A Disturbing Trend: Dad's Not Home

June 15, 1998

Behind the stereotypical American child there stands "Dad" - showing how to swing a bat; forcing the wrenching honor of telling the truth; returning home from a long day's work.

But for a growing number of children with no father at home, the golden-glow image of the paragon father is becoming a cruel illusion.

The proportion of fatherless homes is steadily rising, say experts.

This Father's Day, the American home wakes up to some harsh facts:

* Only 67 percent of youths currently live with their fathers, according to a 1997 Gallup Youth Survey;

* The absence helps explain why only half of America's children will spend their entire childhood in an intact family, according to the National Fatherhood Initiative in Gaithersburg, Md.

* Compared with children in a two-parent household, children living without their biological fathers have more often been poor, broken the law, suffered from abuse, and confronted health, psychological, and educational problems, say parenting experts.

"I wish I could say there were optimistic signs, but the trends just keep getting worse," says Wade Horn, president of the National Fatherhood Initiative - a group that seeks to promote effective fathering through publications and conferences.

Cultural trends

Experts say many forces are tearing down the American Dad.

Some pinpoint culprits like no-fault divorce. Others point to sweeping social trends. They note the decline since the 1960s of a sense of obligation to family and community and a rise in a creed of "self-fulfillment."

Americans, they say, tend less toward giving and more toward taking. Many men shirk fatherhood because it is a long-term investment demanding immediate sacrifice. To many men it pales next to the consumer culture's carnival of instant, push-button gratifications.

Still, there is a growing awareness of both the decline in American fatherhood and the myriad problems from a shortage of hands-on fathers, say family experts.

"All over the country there seems to be an awakening in terms of the absence of dads, but there is still a growing [fatherlessness] trend dating back to the 1960s," says Ron Klinger at the Center for Successful Fathering Inc. in Austin, Texas.

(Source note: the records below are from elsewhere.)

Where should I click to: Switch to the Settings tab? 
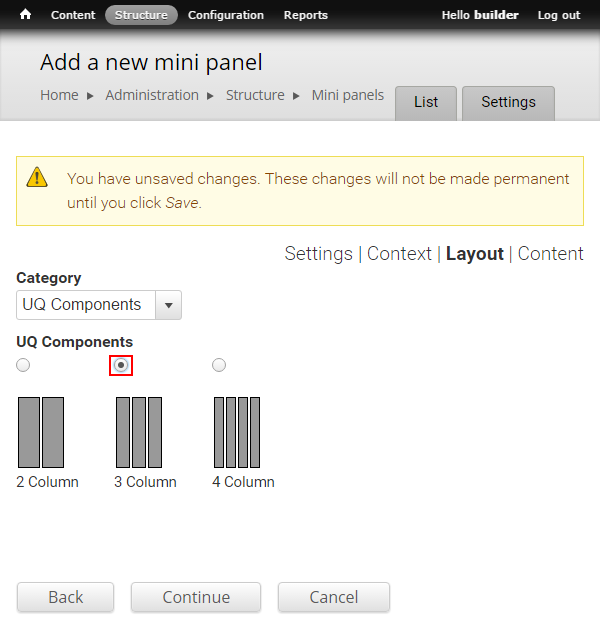click(x=509, y=103)
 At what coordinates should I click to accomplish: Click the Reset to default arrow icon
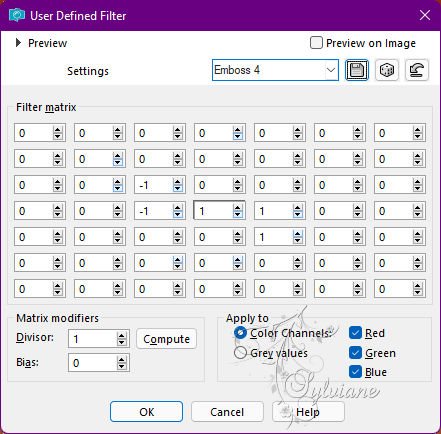(x=417, y=70)
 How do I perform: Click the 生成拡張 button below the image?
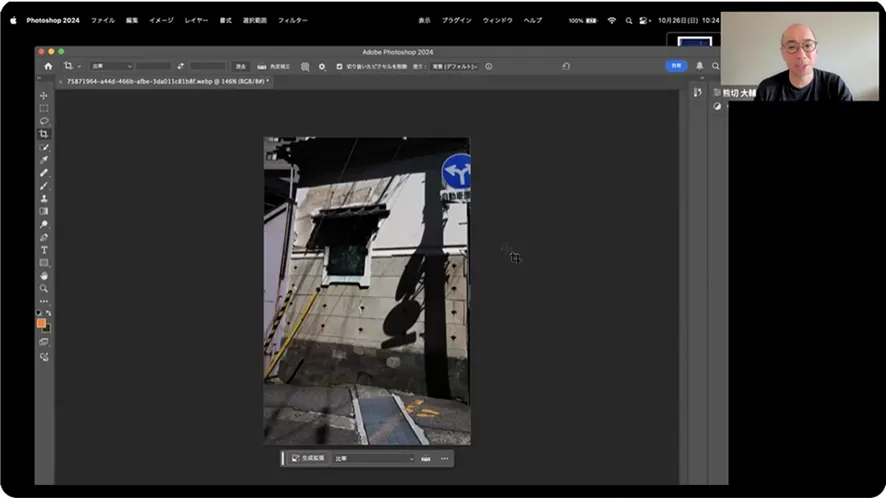[306, 458]
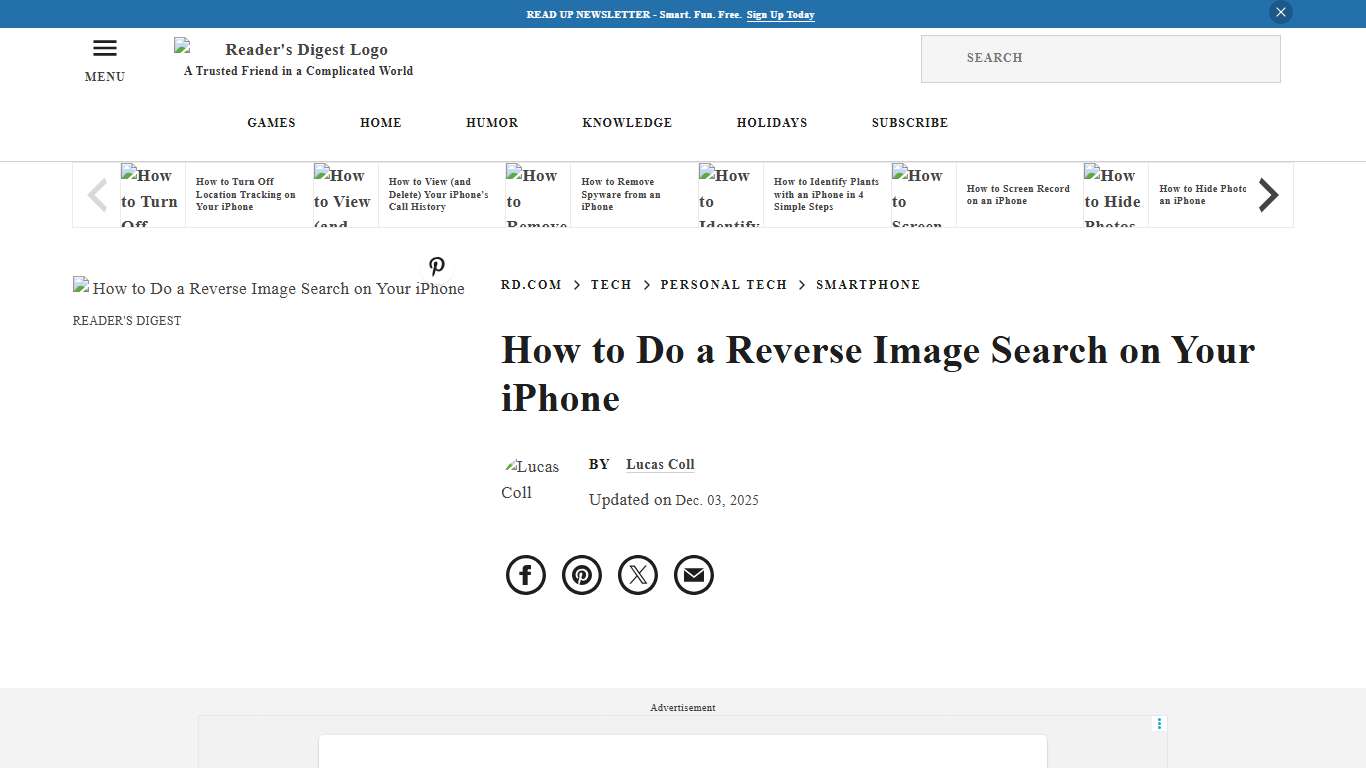Expand the next carousel slides with right chevron
This screenshot has height=768, width=1366.
tap(1268, 194)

More than a parenting issue

The decline in fatherhood is especially jarring when posed against the vigor of the US economy. Indeed, the world's most competitive economy is also No. 1 among industrialized countries in fatherlessness, say experts.

"It is the best of times and the worst of times," says Ken Canfield, president of the National Center for Fathering in Kansas City, Mo.

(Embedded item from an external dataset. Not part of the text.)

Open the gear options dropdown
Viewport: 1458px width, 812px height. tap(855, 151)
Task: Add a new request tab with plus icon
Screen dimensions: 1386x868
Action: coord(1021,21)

Such a contradiction can't stand for long. "Any capitalist knows that to truly help the system survive, you will have to have a heart for the fatherless, the unfortunate, the weak," says Mr. Canfield.

A work force raised without the love and discipline of both mother and father will probably falter, experts say.

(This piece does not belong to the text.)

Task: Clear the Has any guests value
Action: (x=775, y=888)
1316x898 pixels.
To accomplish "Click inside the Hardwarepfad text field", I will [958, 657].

"Fatherlessness is a predictor of every bad thing you can imagine when it comes to children, and almost everything you can imagine when it comes to social pathologies in general," Mr. Horn says.

In contrast, good fathering in most cases is a sure-fire path to well-being - for children, society, and fathers.

Kids help Dad succeed

Men who are close day-to-day to their children tend to do better in their careers, Horn says He adds that they are also happier, healthier, and wealthier than men who are distant from their children. (The same holds true for women with children, despite long-standing claims to the contrary, says Horn.)